Nuestro mayor desafío filosófico para pensar un mundo habitable tal vez sea la dificultad de desentrañar nuestras rígidas y egoístas formas de individualidad. La pandemia y la crisis del clima son fenómenos globales que demuestran que estamos atados a un mundo compartido. Se llama interdependencia. Pero, paradójicamente, la pandemia como el cambio climático, han visualizado las desigualdades al tiempo que han aumentado el sentido de una responsabilidad global para con los otros seres y para con la Tierra. Se trata de la misma dialéctica interdependencia/fragmentación que vemos a escala global: fortificamos la lógica de bloques militarizados frente a una China que necesitamos como aliada para combatir el cambio climático. ¿Optaremos de nuevo por un apartheid climático, como pasó con las vacunas, o desarrollaremos un sentido de solidaridad global?

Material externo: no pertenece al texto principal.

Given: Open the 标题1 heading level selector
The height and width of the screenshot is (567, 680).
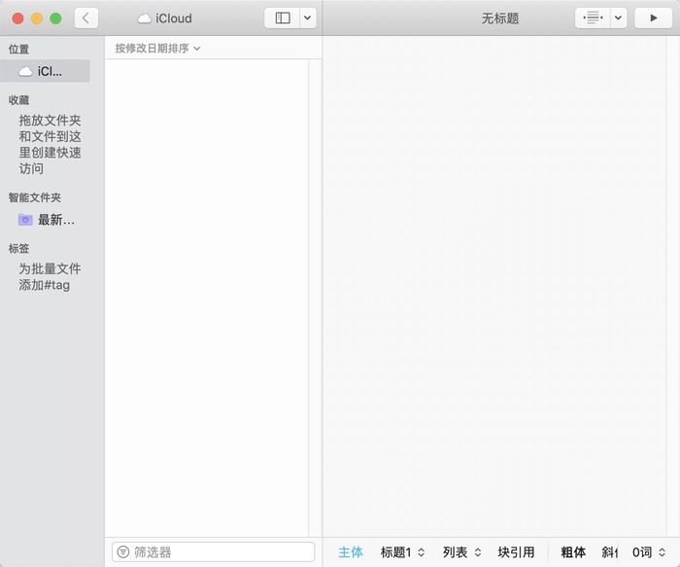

Aquí, el riesgo es convertir el clima en guerra cultural y obstruir cualquier proyección compartida sobre un nuevo modelo de desarrollo y las nuevas formas de solidaridad que habrá que activar, incluso imaginar. Hay un doble frente: aquí, las veleidades trumpistas de la oposición; allá, un Gobierno que no acierta a articular un discurso que movilice el esfuerzo colectivo de forma inclusiva y propositiva. Y es que esto es más relevante que el peligroso pero cansino ayusismo. Si nos quejamos porque la Comisión no nos consulte para los límites al consumo del gas y apelamos a una “solidaridad racional” que considere las diferencias entre Estados; si apelamos machaconamente a la cogobernanza con las autonomías durante la pandemia, ¿por qué convertir esto en mera arma arrojadiza ante el nuevo ciclo electoral? Decidir bien en temas capitales, entender que hay retos que no debemos dejar a merced de la furia de las luchas partidistas, es, precisamente, lo que define a los buenos gobernantes.